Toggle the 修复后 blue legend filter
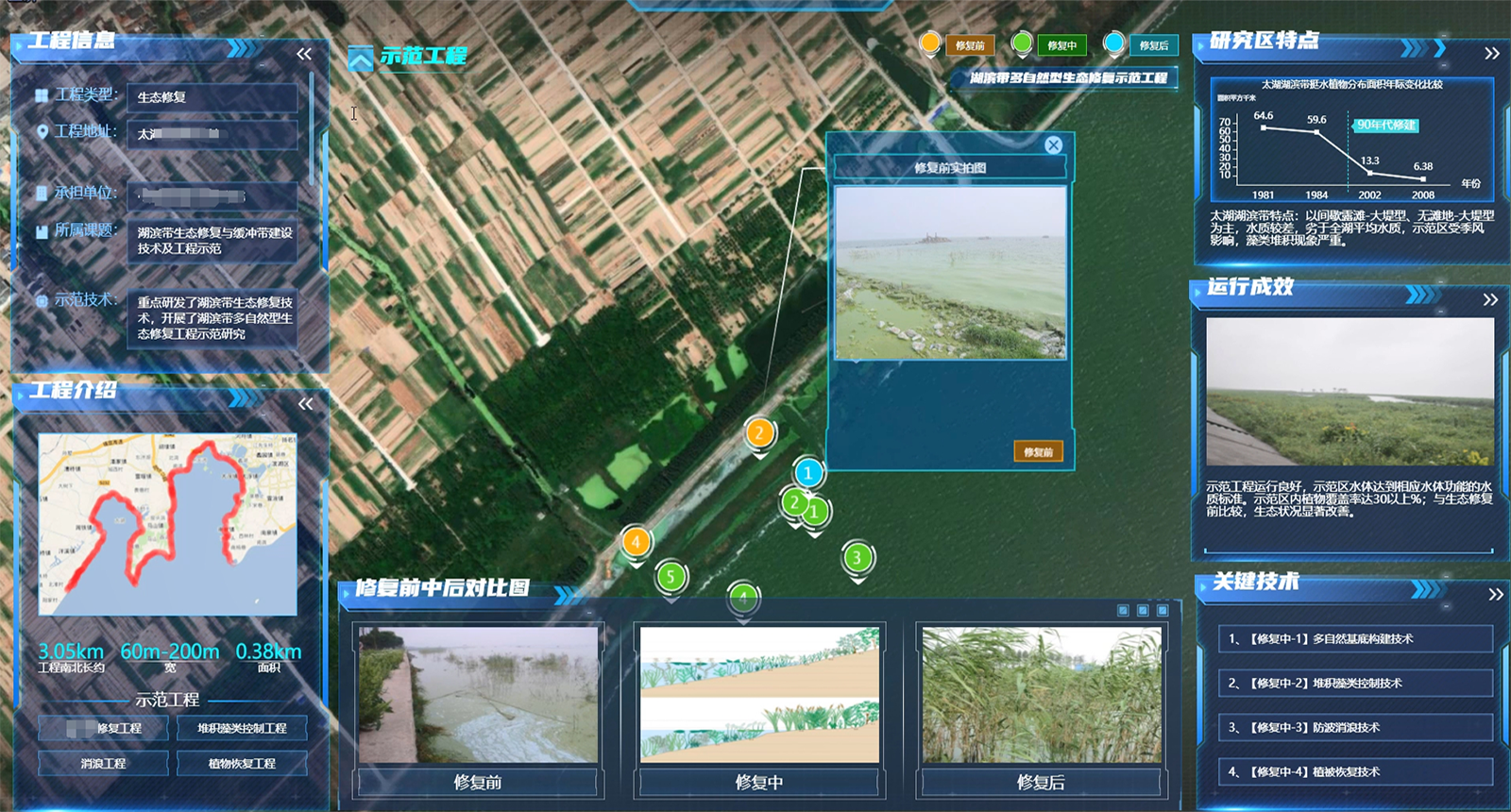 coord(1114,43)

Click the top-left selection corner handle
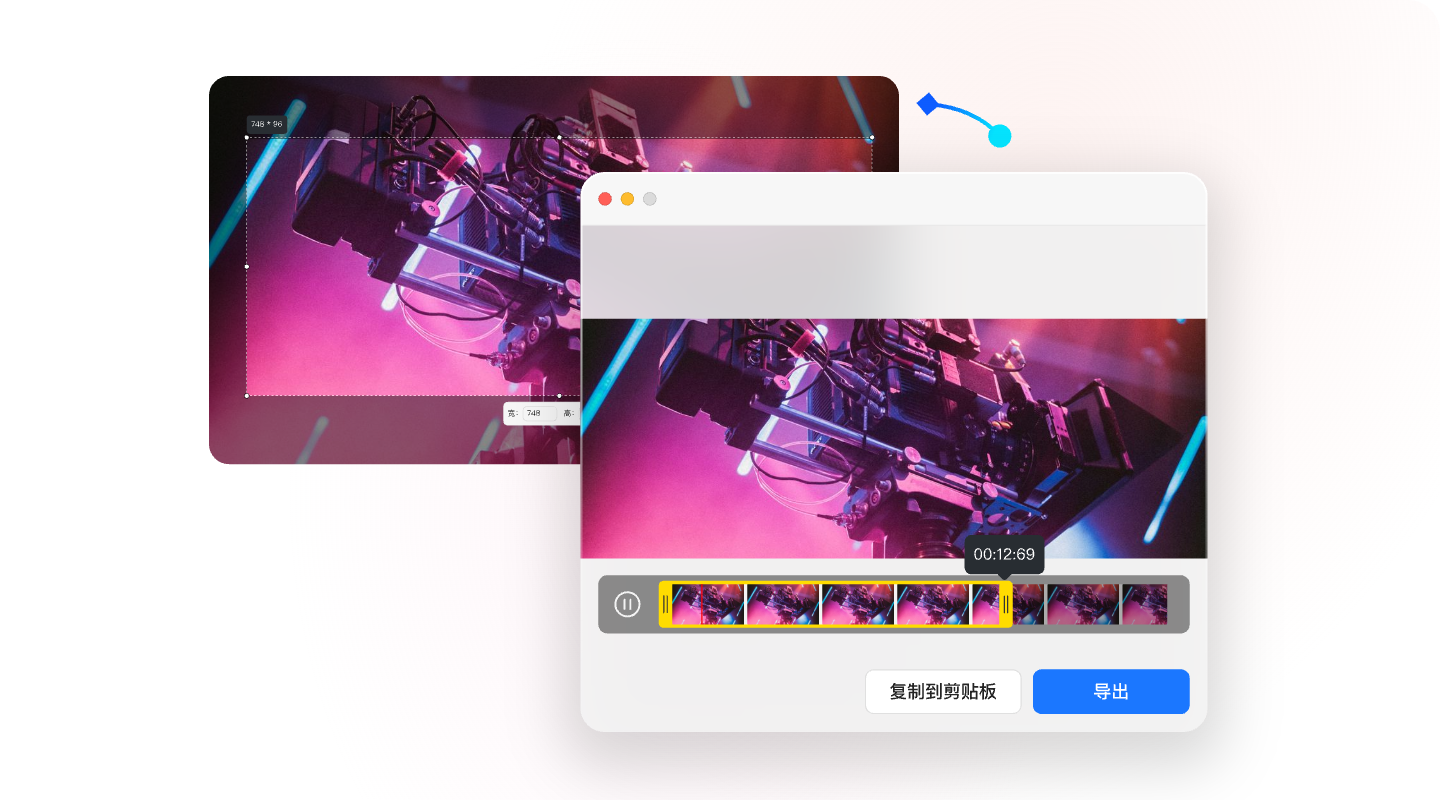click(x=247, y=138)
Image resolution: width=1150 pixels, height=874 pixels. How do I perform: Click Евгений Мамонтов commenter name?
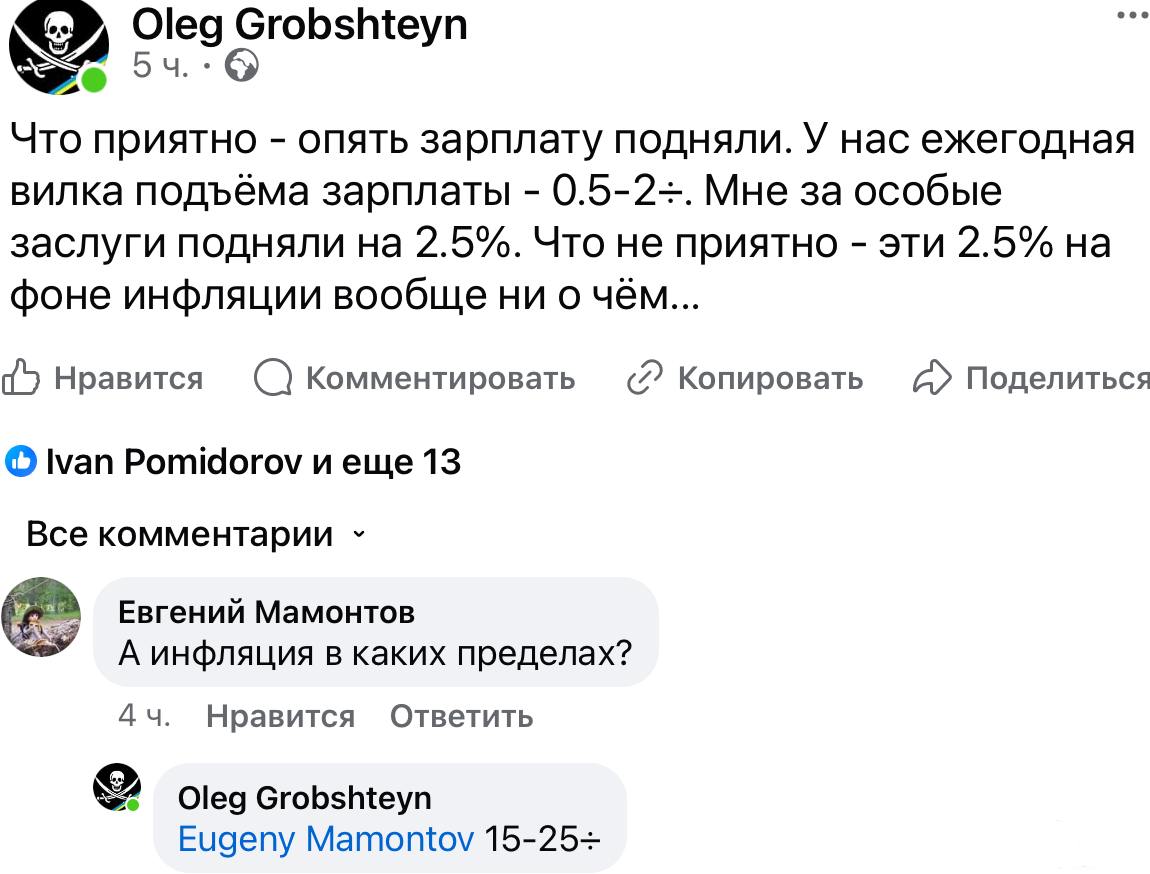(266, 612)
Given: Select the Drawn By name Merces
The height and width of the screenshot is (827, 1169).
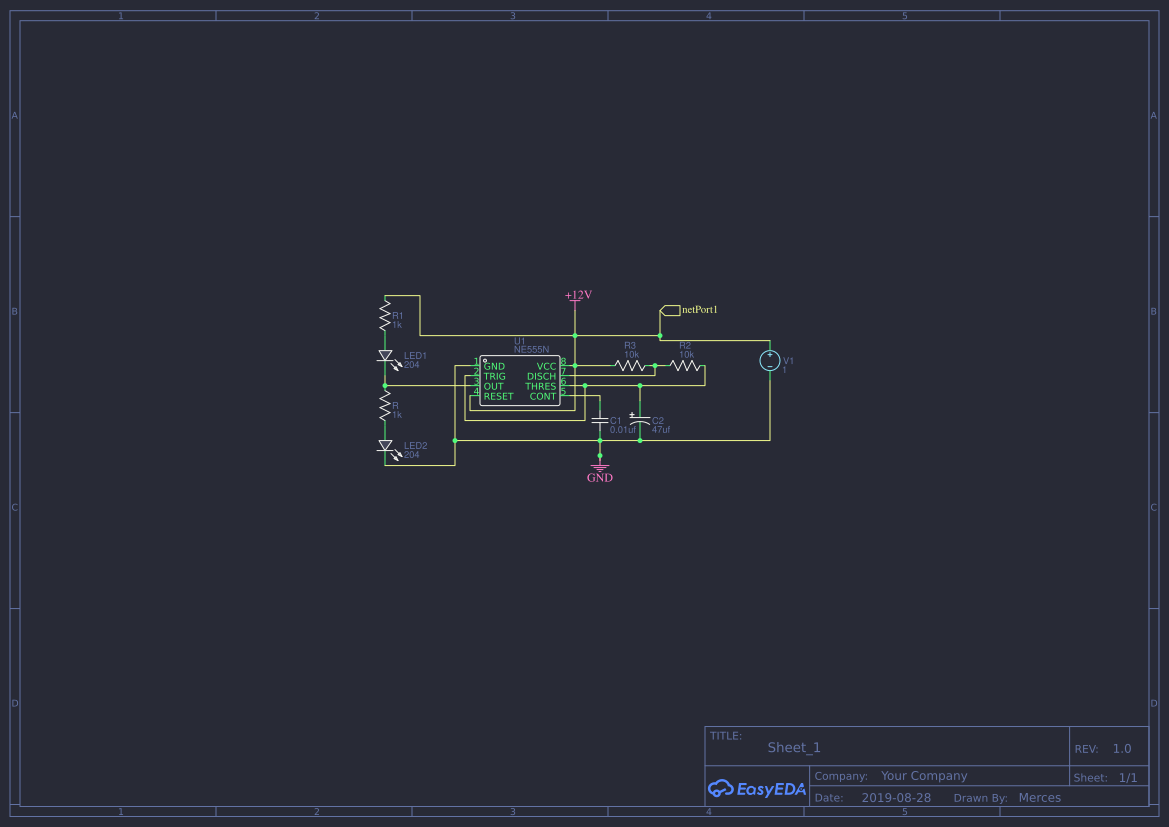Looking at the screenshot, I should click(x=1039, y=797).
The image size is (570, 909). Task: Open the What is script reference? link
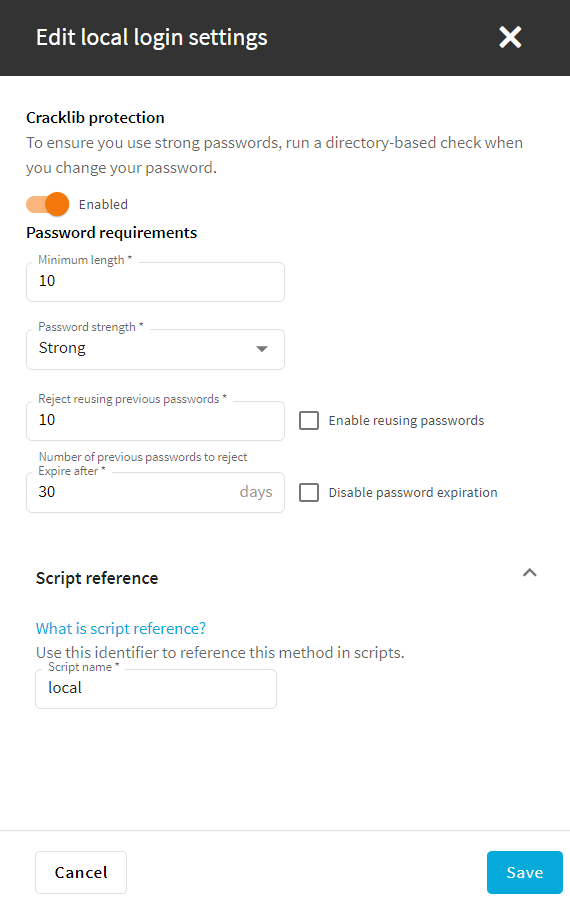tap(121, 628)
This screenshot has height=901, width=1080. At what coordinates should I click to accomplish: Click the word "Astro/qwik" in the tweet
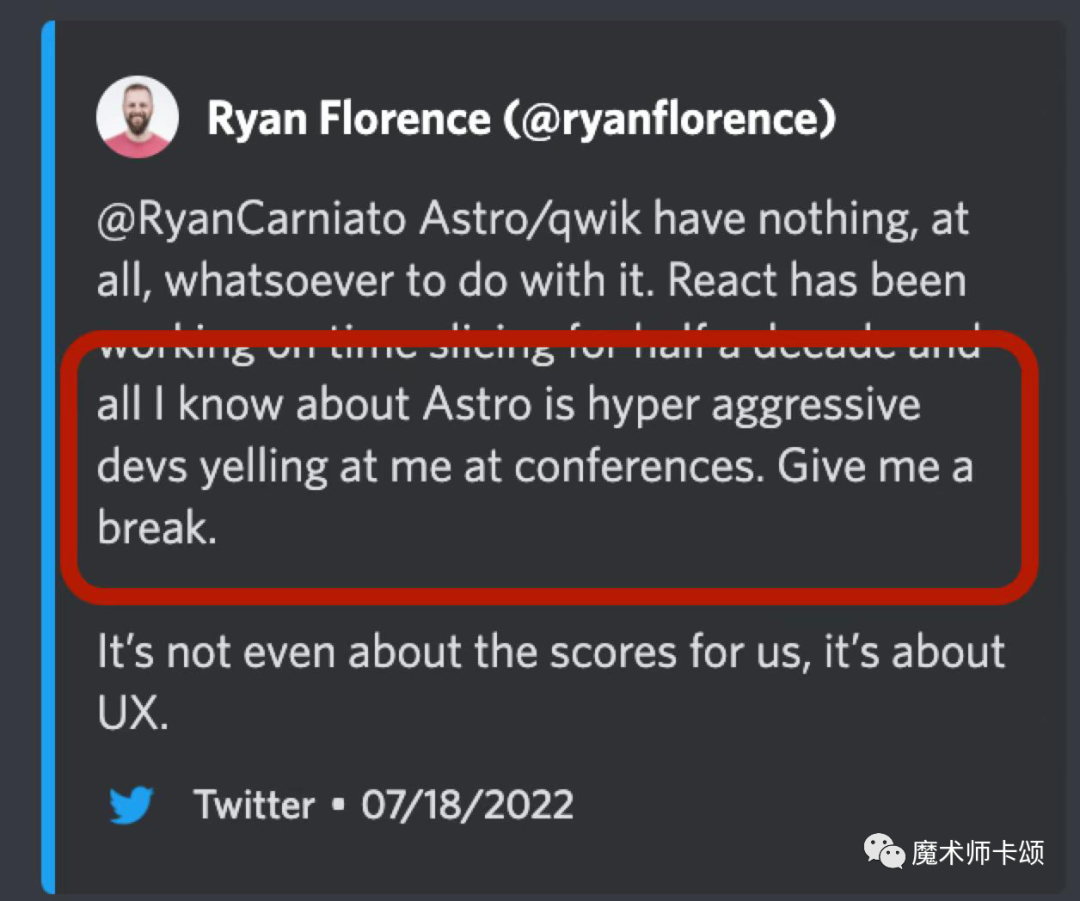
# # # # #
## Exercise requirements
Once the line with "The image size" is found, write out that line and every later line of the listing above exactly, through the last one, and skip any pictures.

## Task result
The image size is (570, 909). Task: Open the What is script reference? link
tap(121, 628)
This screenshot has height=901, width=1080. At what coordinates should I click to accomplish: Click the word "Astro/qwik" in the tweet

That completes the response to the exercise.